[Stored data]:
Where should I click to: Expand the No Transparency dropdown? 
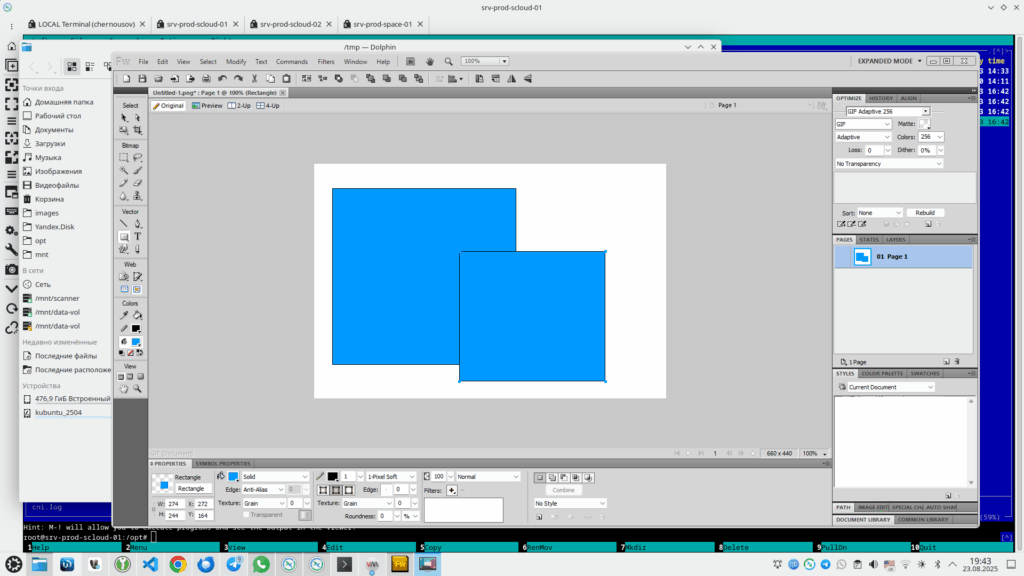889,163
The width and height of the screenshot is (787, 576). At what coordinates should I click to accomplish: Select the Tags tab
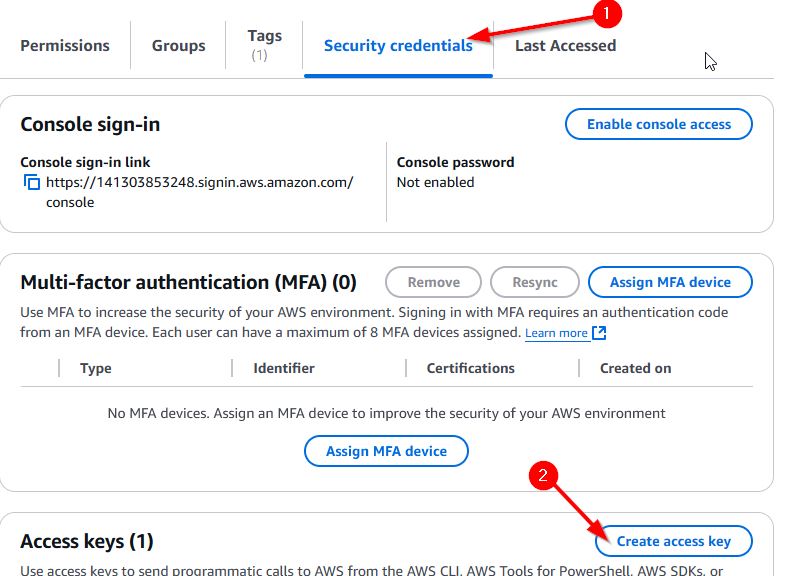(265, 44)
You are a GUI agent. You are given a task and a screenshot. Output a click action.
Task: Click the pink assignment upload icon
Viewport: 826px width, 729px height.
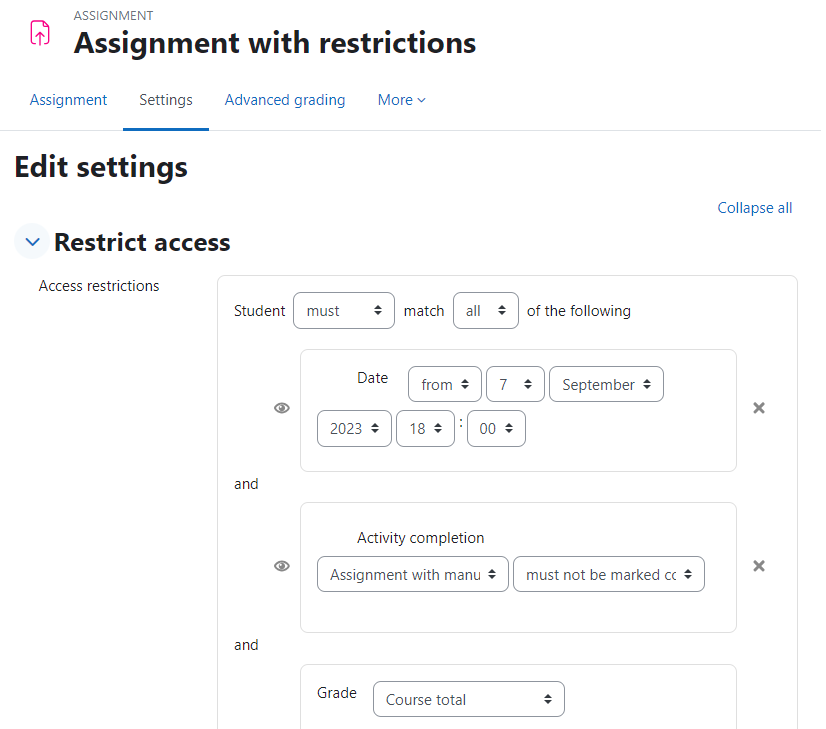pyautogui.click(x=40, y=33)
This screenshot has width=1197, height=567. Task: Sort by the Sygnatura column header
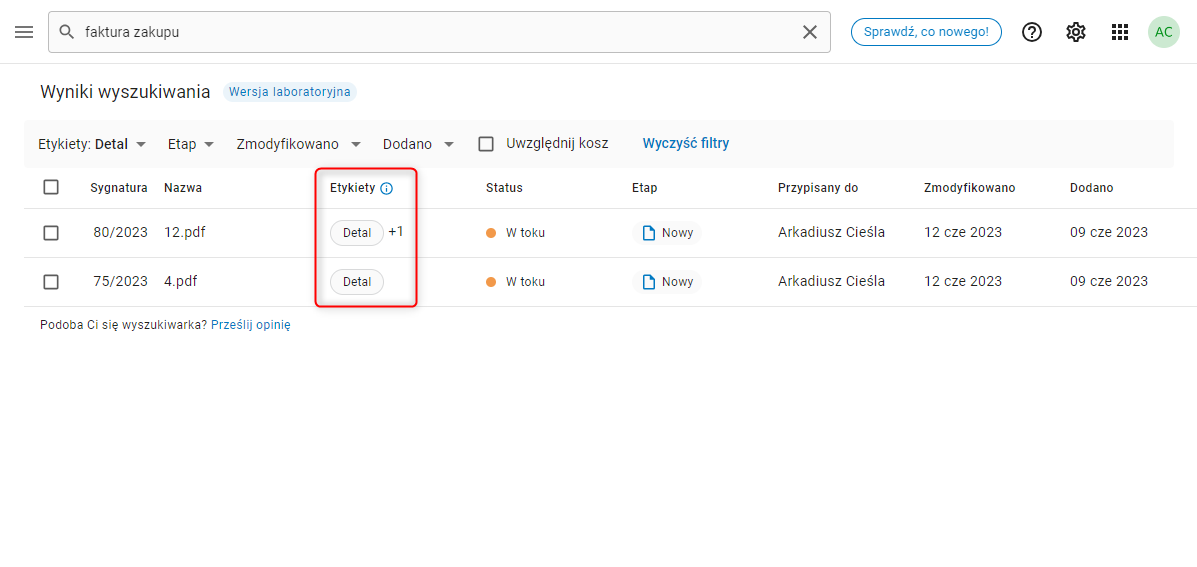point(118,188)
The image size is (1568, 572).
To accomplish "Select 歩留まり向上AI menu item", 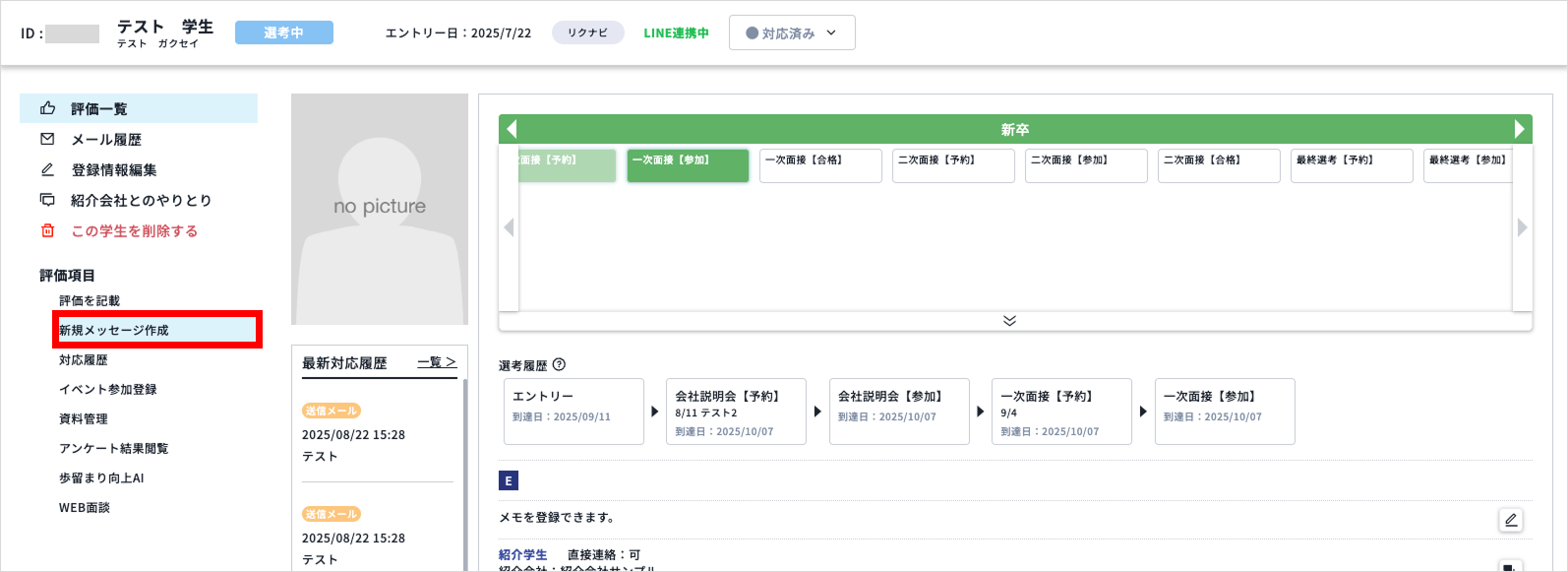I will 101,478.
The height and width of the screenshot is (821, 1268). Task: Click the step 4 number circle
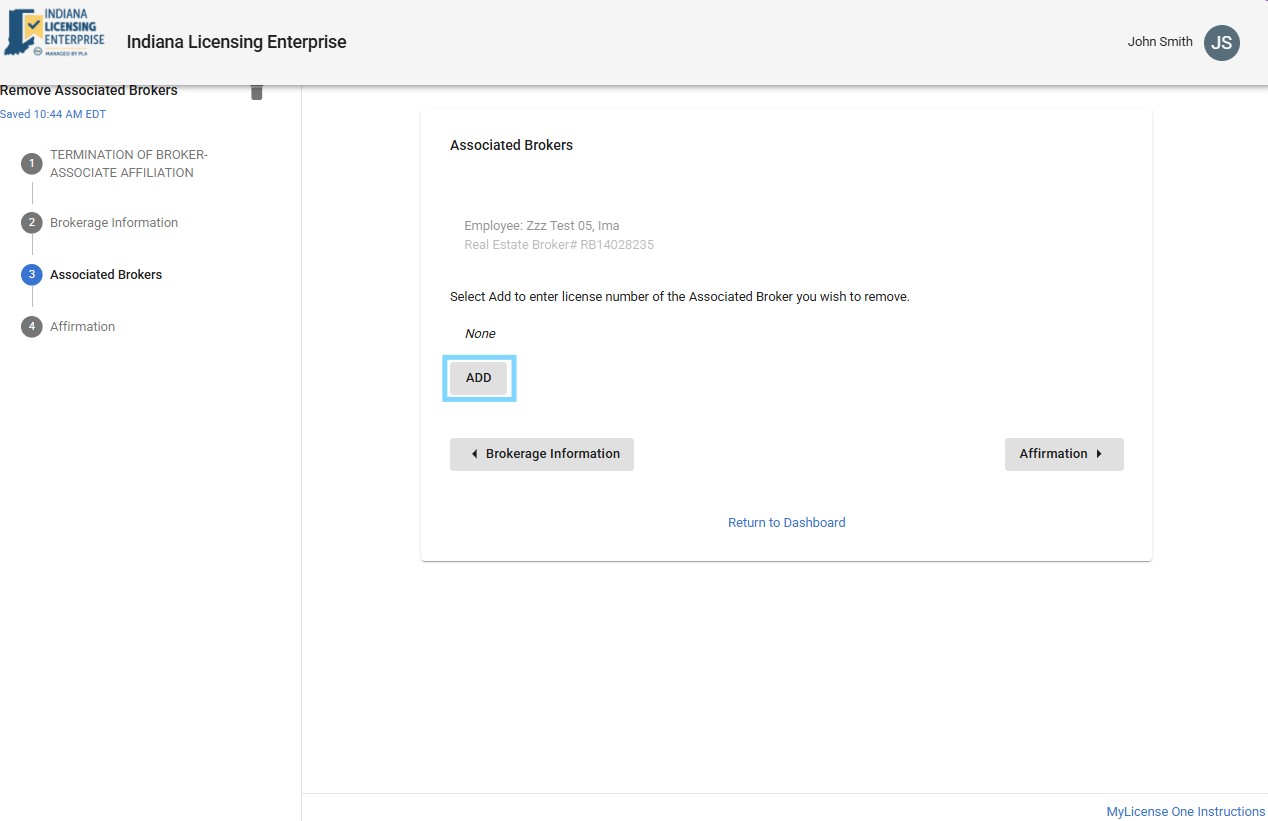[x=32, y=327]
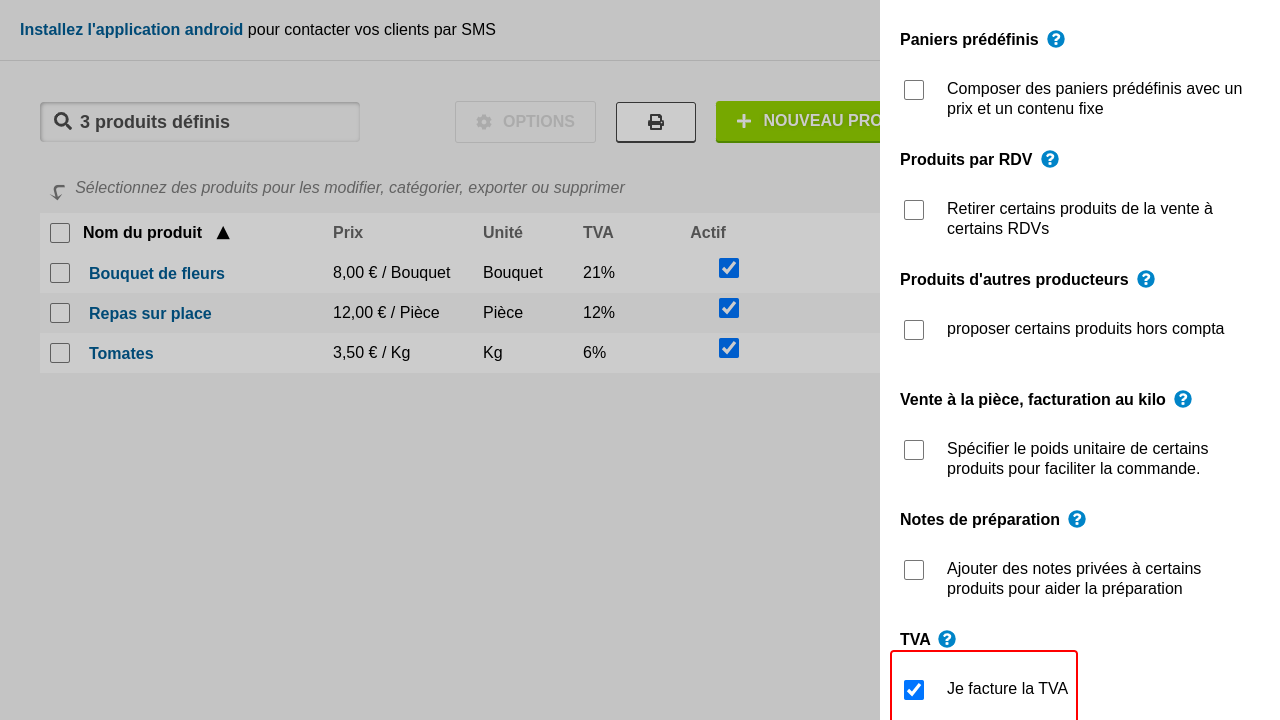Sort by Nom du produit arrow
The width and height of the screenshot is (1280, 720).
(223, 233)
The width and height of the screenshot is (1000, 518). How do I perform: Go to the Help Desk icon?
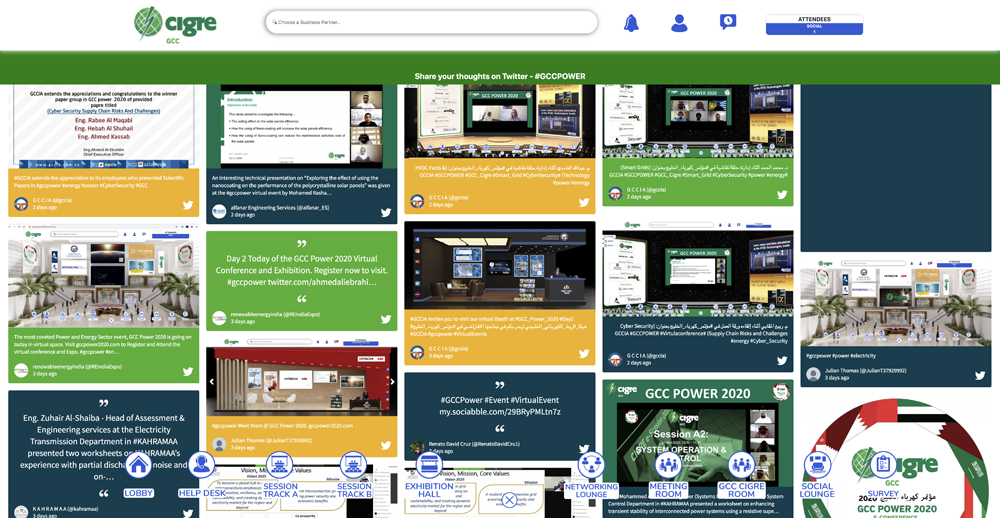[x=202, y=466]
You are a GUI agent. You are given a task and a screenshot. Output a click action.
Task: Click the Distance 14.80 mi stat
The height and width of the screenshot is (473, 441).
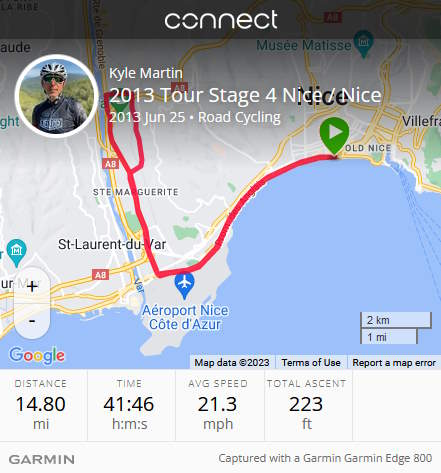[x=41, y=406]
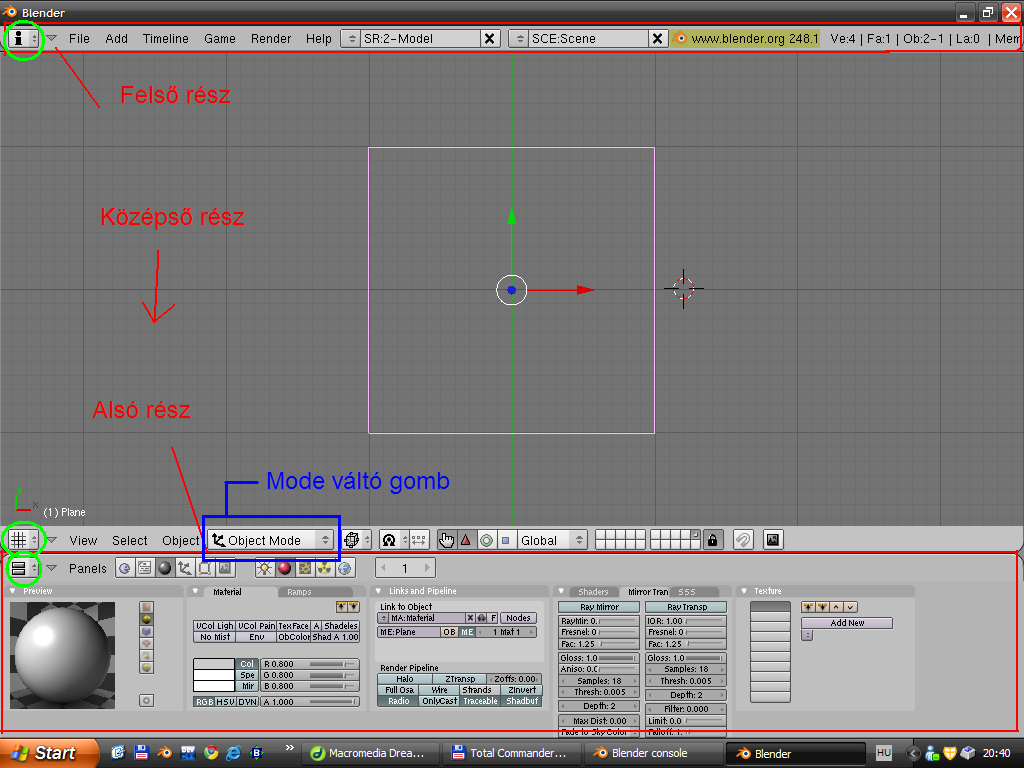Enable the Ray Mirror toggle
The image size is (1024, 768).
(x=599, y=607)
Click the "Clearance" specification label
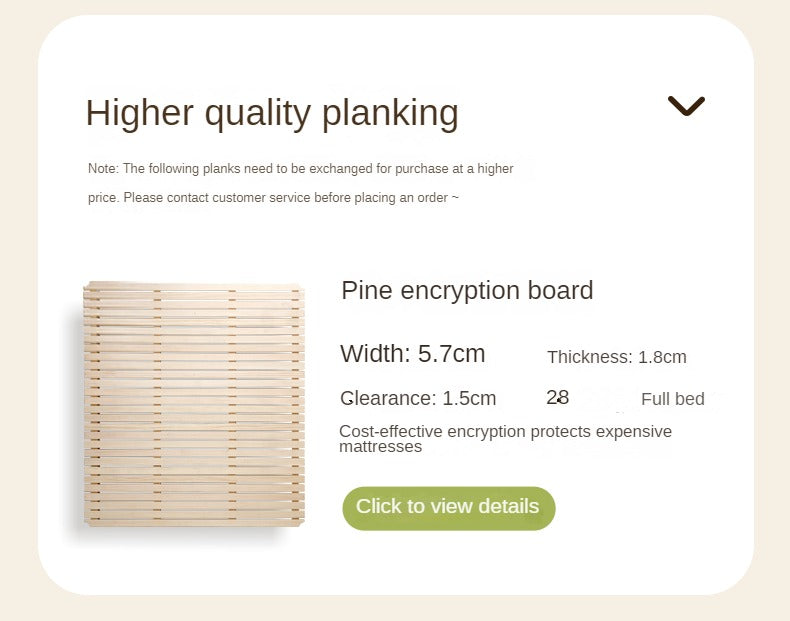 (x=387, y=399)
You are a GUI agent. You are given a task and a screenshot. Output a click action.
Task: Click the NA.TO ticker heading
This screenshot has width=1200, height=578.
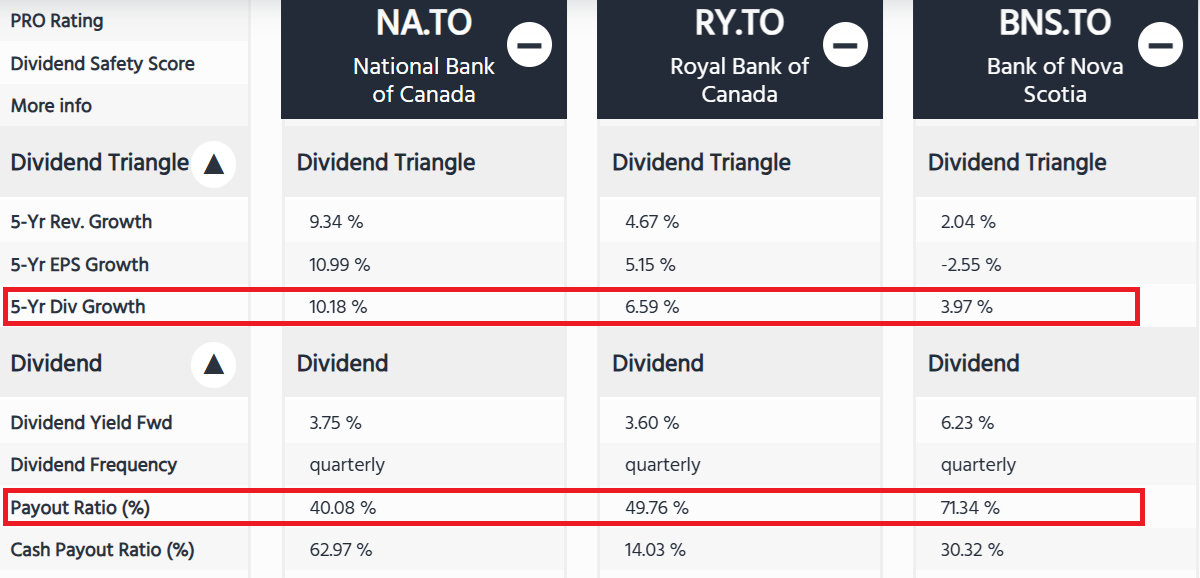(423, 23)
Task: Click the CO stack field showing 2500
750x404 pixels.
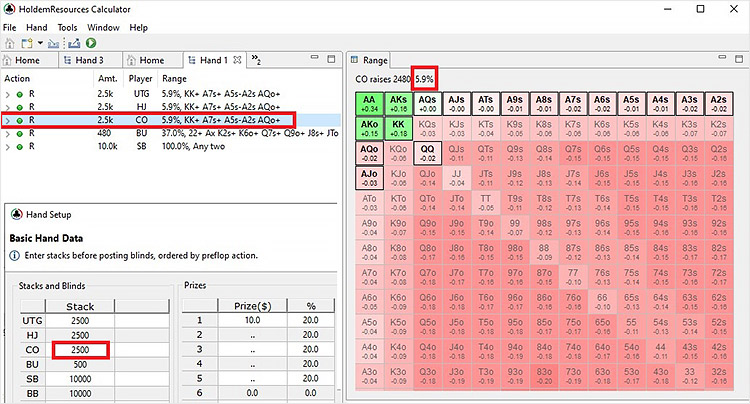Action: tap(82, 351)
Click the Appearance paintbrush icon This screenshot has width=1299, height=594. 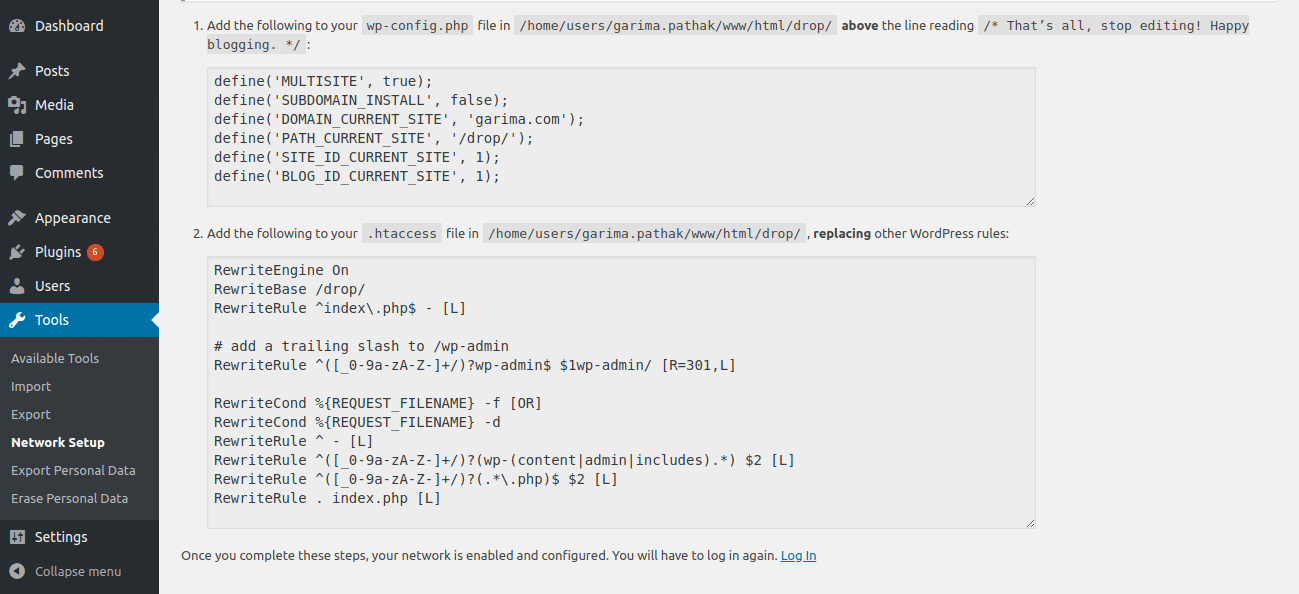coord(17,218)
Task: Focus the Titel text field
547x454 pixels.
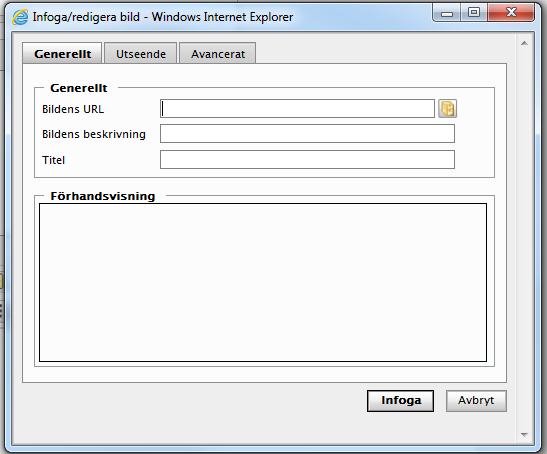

[Work order]: For this exercise, copy each line of the data above exactly, from the first through the line containing "Task: Click the pink assignment upload icon", and drop the pictures.

[Worked solution]:
Where should I click to: Expand the No Transparency dropdown? 
889,163
The width and height of the screenshot is (787, 576). At what coordinates should I click to accomplish: Select the Tags tab
(265, 44)
You are a GUI agent. You are given a task and a screenshot. Output a click action.
Task: Click the pink assignment upload icon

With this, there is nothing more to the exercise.